Un cheminement intérieur qui retrouve son écho dans sa carrière journalistique. Si dans l’acception générale du métier, le journaliste se doit de maintenir une distance continuelle, un pouvoir d’analyse dépourvu de sentiments, Caroline Bourgeret, elle, est convaincue que le fait d’expliquer ce qui se passe à l’intérieur des personnes est tout aussi important pour comprendre un pays. «Il ne s’agit pas simplement d’expliquer l’histoire des partis politiques ou le déroulement des événements. Les partis politiques sont soutenus par des gens. Mais pourquoi? Le cœur, les tripes, l’expérience vécue… ne sont pas étrangers aux choix qu’on fait plus tard. Généralement, on ne peut pas s’impliquer de cette manière dans le domaine journalistique, ce n’est pas considéré comme de l’information. Mais pour moi ça l’est.
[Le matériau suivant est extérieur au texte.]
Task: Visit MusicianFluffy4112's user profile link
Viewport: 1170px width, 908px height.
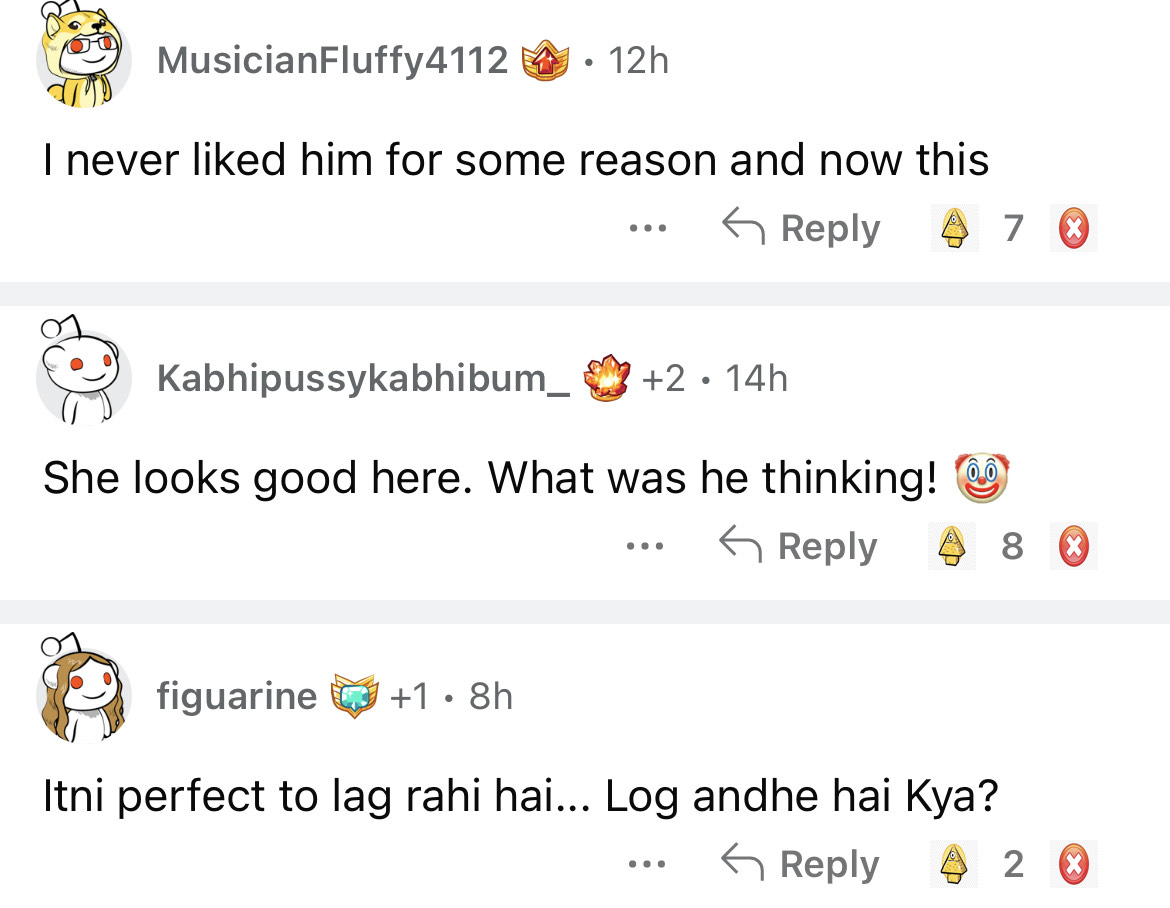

D’ailleurs dans mes reportages, et je suis connue pour cela en France, j’essaie beaucoup d’expliquer les sentiments des gens, parce que je crois que la vérité toute simple est là aussi».
Nayla Rached
Un dessin comme sentiment
Il pleut aussi sur Beyrouth est illustré par Sophie Raynal, une amie de longue date de Caroline Bourgeret. Familière et fan de son blog www.aquoitupenses.fr, où elle poste tous les jours un dessin fait sur le monde de
l’écriture automatique, Caroline s’est laissé encourager pour publier ses textes par son amie qui était venue en visite au Liban. Au cours de leurs discussions, Caroline émet l’idée d’avoir des dessins qui illustreraient ce qu’elle n’a pas pu exprimer par des mots. Et c’est parti, un peu par hasard, comme la décision de publier le livre. Esquissés en noir et blanc, les dessins de Sophie Raynal donnent à Caroline Bourgeret l’impression d’être devant une «photo de ce qui s’est passé à l’intérieur (d’elle) à ce moment-là. Ils sont imbriqués dans la réalité, je ne peux plus les défaire».